7. The right to adequate protection from the economic fears of old age, sickness, accident, and unemployment.

Where to begin? Elderly women are far more likely to be poor than elderly men. Women, because they are poorer on average than men, experience more stress from financial insecurity with negative consequences for their cardiovascular, immune, metabolic and nervous systems. Add to this poor dietary practices linked to low incomes and you’ve explained women’s greater vulnerability to ill health. One bright note: women experience much lower rates of work-related injuries. But watch what you wish for.
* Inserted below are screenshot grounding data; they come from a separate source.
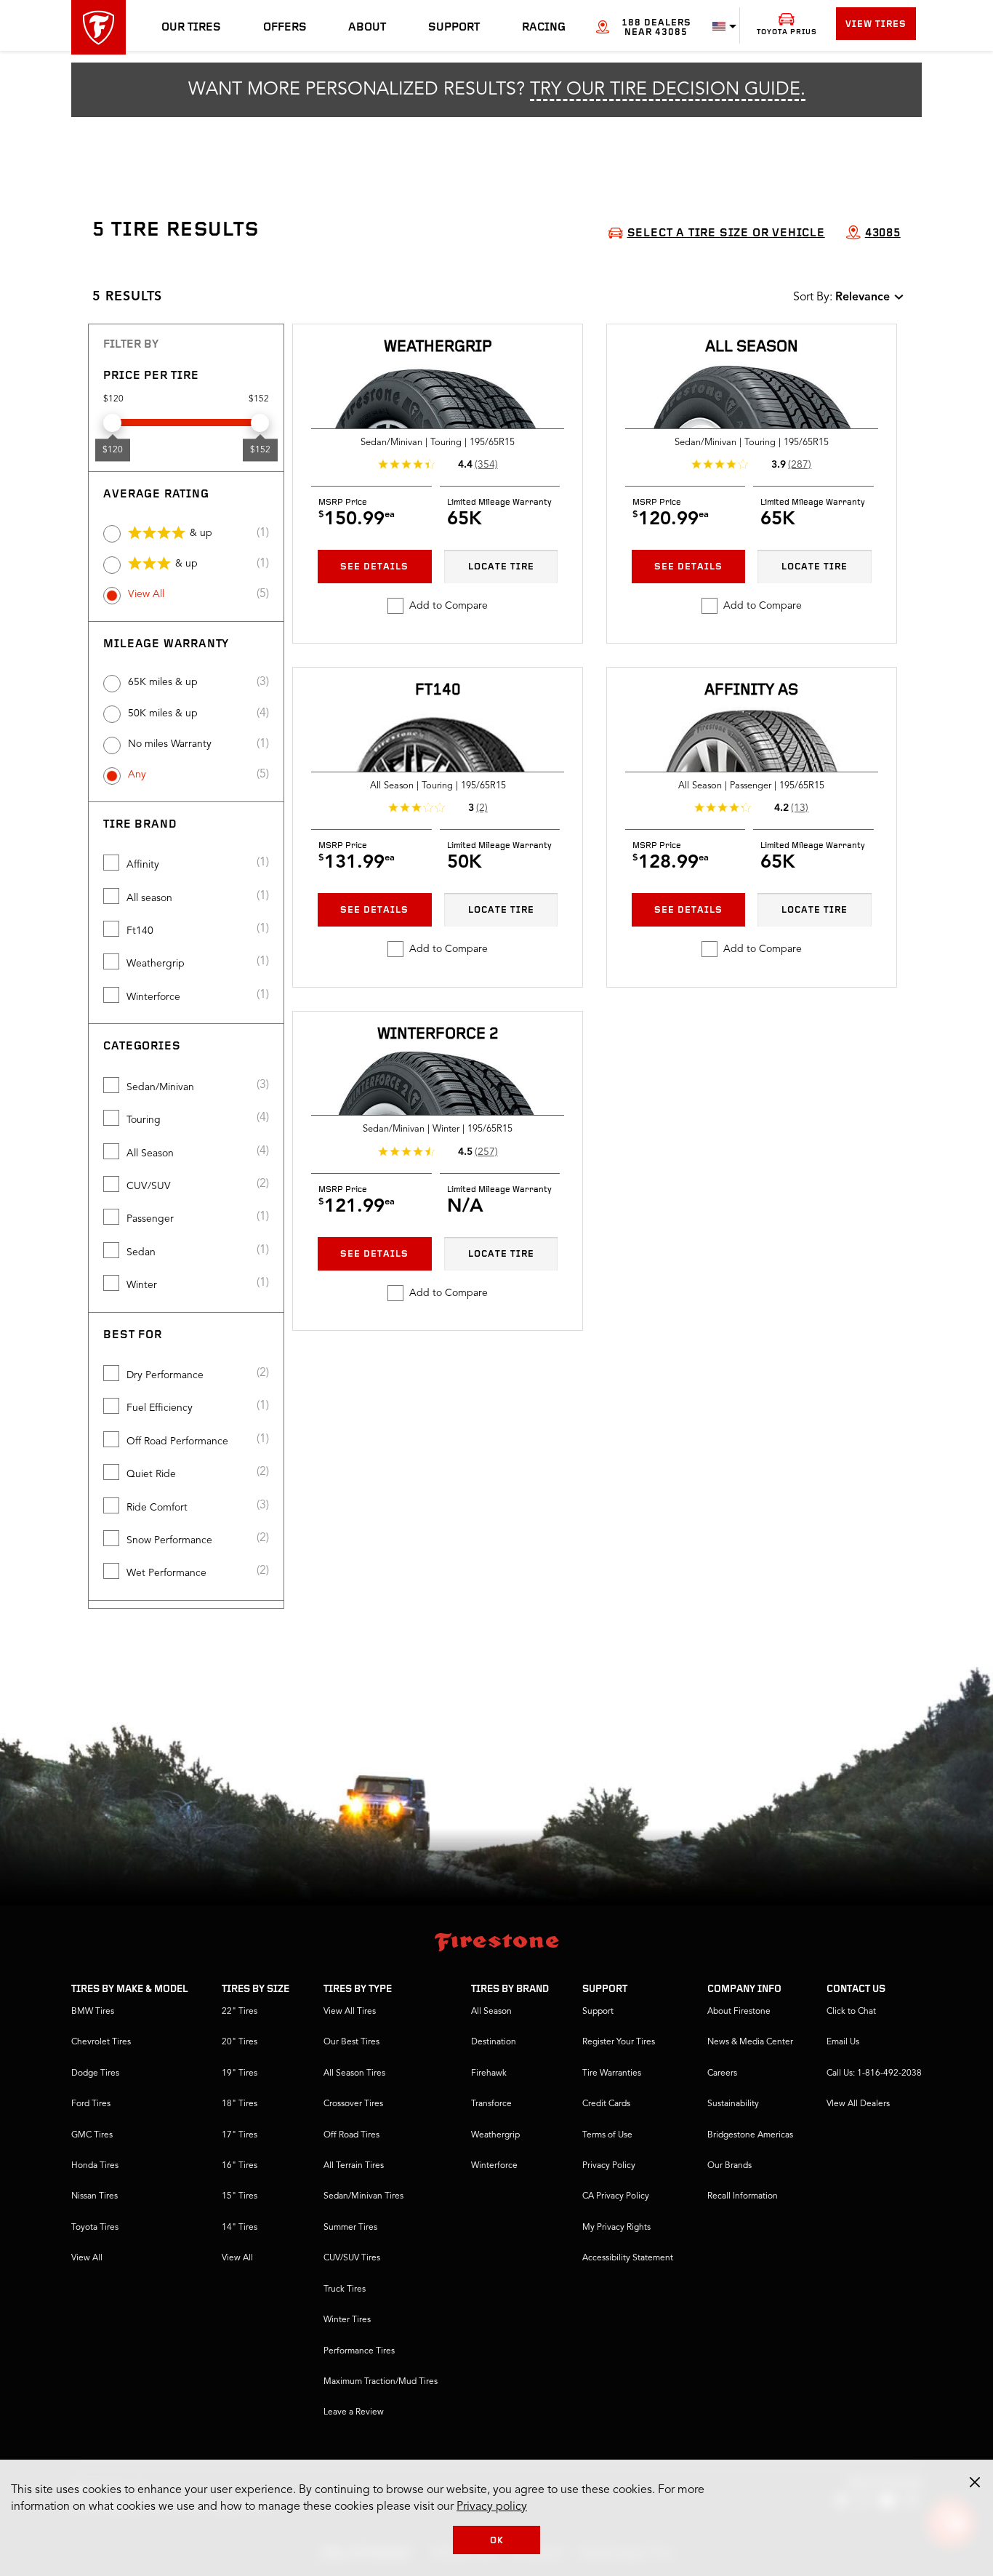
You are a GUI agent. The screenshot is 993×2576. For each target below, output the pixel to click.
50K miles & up (163, 713)
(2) (482, 808)
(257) (486, 1152)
According to the Centers for Disease Control “homicide accounts for 27 percent of work-related deaths in women — it is the second leading cause of death for women in the workplace.”

Unemployment is a significant problem too, with women’s long-term unemployment rising from 29.3 percent in June 2009 to 45.0 percent in December 2011 — which is why record numbers of women and children now live in poverty or extreme poverty.

8. The right to a good education.

Data on gender differences in earnings when categorized by educational attainment show that income gaps more than mitigate the fact that women have higher educational attainment (earn more degrees at all levels) than do men.


Seeking a New Deal for Women

FDR closed his 1944 State of the Union Address with these prophetic words:

All of these rights spell security. … [W]e must be prepared to move forward, in the implementation of these rights, to new goals of human happiness and well being. America’s own rightful place in the world depends in large part upon how fully these and similar rights have been carried into practice for our citizens.

For U.S. women — fully half the nation — these economic rights, and the freedom they engender, remain an unrealized dream.